I recently came across a problem that proved particularly challenging. Unfortunately, I have not been able to complete the problem despite multiple different methods tried. It is as below:
Show that the sum of the series
$$1+3\left(\frac{1}{2}\right)+5\left(\frac{1}{2}\right)^2+7\left(\frac{1}{2}\right)^3+...+\left(2n-1\right)\left(\frac{1}{2}\right)^{n-1}$$
is $6-R_n$ where $$R_n=\frac{2n+3}{2^{n-1}}$$
I have tried the method mentioned.
$$\sum_{i=0}^{\infty}{x^i}=\frac{1}{1-x}$$ $$\sum_{i=0}^{\infty}ix^{i-1}=\frac{1}{(1-x)^2}$$ $$\sum_{i=0}^{\infty}ix^i=\frac{x}{(1-x)^2}$$ $$\sum_{i=0}^{\infty}(2i-1)x^{i-1}=\frac{x+1}{(1-x)^2}$$ $$\sum_{i=0}^{\infty}(2i-1)\left(\frac{1}{2}\right)^{i-1}=\frac{\frac{1}{2}+1}{\left(1-\frac{1}{2}\right)^2}$$ $$=6$$
However, the sum is finite, so this method cannot be used. I have attempted a similar approach with the finite geometric sequence sum, but got an incorrect result.

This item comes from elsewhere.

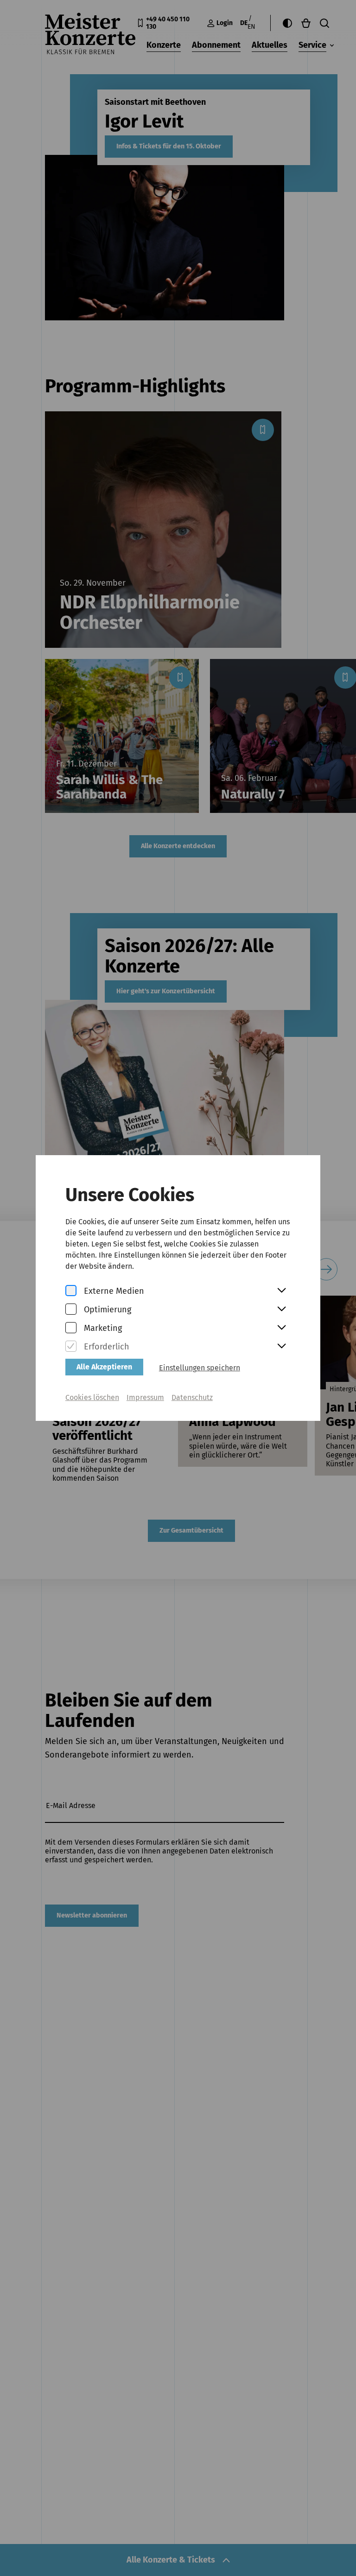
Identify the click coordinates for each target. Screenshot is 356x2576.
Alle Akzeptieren (104, 1366)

I am grateful for any help. Thanks.
You have to calculate finite sums as below: $$ S=\sum_{k=1}^n(2k-1)x^{k-1}. $$ Hence, $$ S=2\sum_{k=1}^nkx^{k-1}-\sum_{k=1}^nx^k $$ But $$ \sum_{k=1}^nx^k=\frac{1-x^{k+1}}{1-x}-1=\frac{x(1-x^k)}{1-x} $$ and $$ \sum_{k=1}^nkx^{k-1}=\frac{d}{dx}\left(\sum_{k=1}^nx^k\right)=\frac{d}{dx}\left(\frac{x(1-x^k)}{1-x}\right). $$ Consequently, $$ S=2\frac{d}{dx}\left(\frac{1-x^{k+1}}{1-x}\right)-\left(\frac{x(1-x^k)}{1-x}\right). $$ By making $x=1/2$ the desired result is obtained.